Ahead lies a different kind of struggle. Far, far removed from the clamor of demonstrations and phone calls and speeches, my father sits in a cell, fighting a lonely war. “Recant,” press his gaolers. “Recant, and you can leave.”
But my father isn’t truly alone. Despite the distance, despite the quiet, he is tied to the marching masses. He is tied to the Jewish People. He can hear their voices. And he wouldn’t let them down.
* * *
In recent years, our children started asking the questions. Animals became prominent again, as did the diet in prison and and my father’s book of Psalms. I watch them walking the same paths we did as children, their eyes wide with wonder as they form their own inner geographies. But first, before the questions begin, we make sure to tell them the basic story: Bad people didn’t want Saba to come here, so they locked him in a little room. Savta yelled, “Let Saba come to Eretz Yisrael,” but they didn’t listen to her when she yelled alone. So Savta went all over the world, and because “all Israel are responsible for one another,” Jews everywhere started yelling with her. They yelled so loud, and for so long, that the bad people had to let Saba, and his fellow Jews in Russia, come home.

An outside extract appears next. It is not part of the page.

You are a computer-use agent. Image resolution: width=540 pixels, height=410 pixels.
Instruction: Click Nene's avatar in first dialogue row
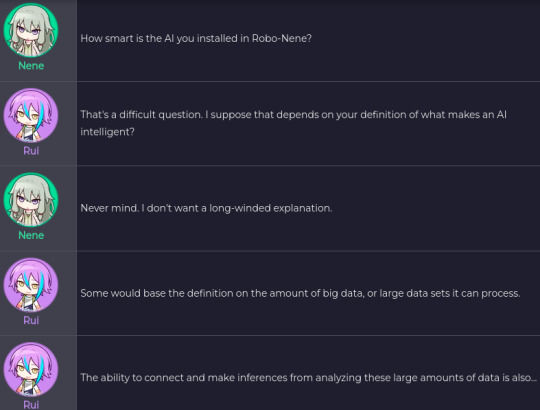pyautogui.click(x=31, y=30)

As my parents’ daughter, I am forever aware that I owe my existence to the people who yelled with my mother. I wouldn’t be here today if you, the Jews of the world, wouldn’t have opened your hearts and your homes and your purses. You marched in rallies, sent letters to your representatives, paid my mother’s tickets as she flew from one demonstration to another. You hosted her. You encouraged her. Your yells broke through the Iron Curtain. They broke into my father’s cell long before they broke him out of it. And they broke into my inner geography, where they ring and echo to this day.

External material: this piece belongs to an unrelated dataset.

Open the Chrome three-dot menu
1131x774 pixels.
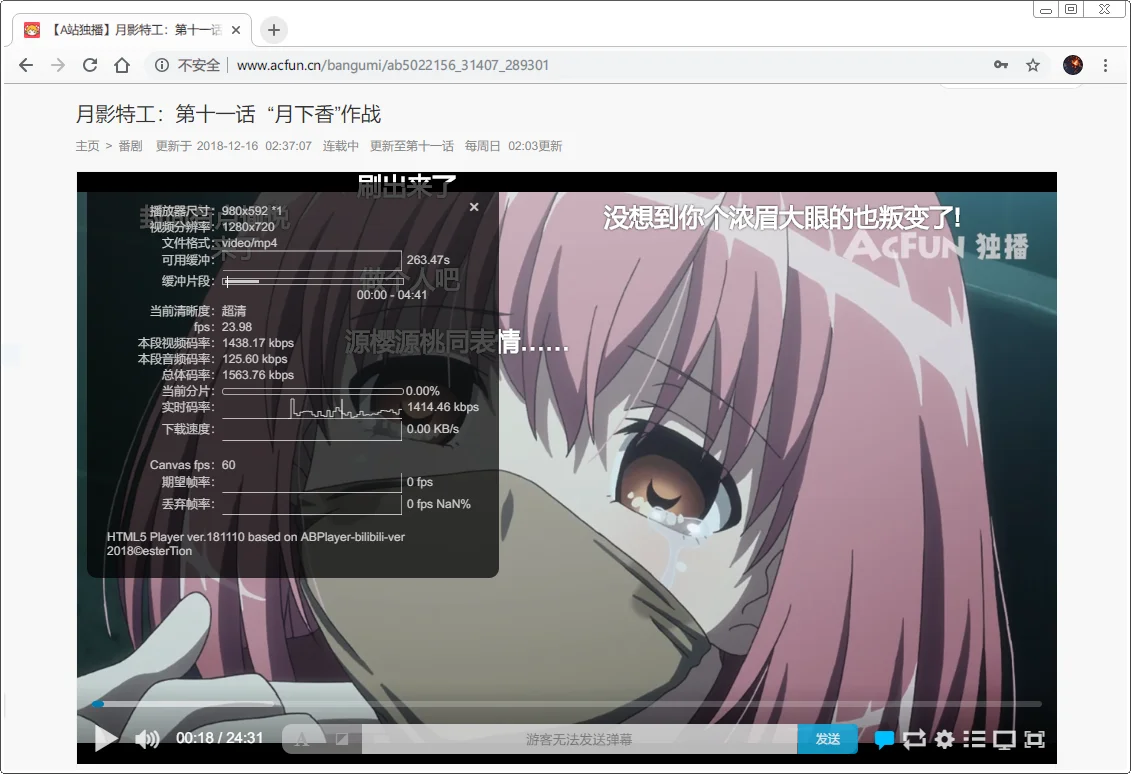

I want you to know that I remember, and that I am grateful. I want you to know that when I saw my parents playing with their grandchildren near Lefortovo Prison several years ago, it was your victory that made me almost dance with joy. Thirty-five years earlier, my father’s KGB investigator told him that “we don’t let heroes leave Lefortovo alive.” You, the Jewish People, proved him wrong.
Your spirit and strength in those years freed a man, and brought an empire to its knees. When I feel tired, when I fear for the future, when we squabble and fight within ourselves, I go back to your echos inside me, and find hope.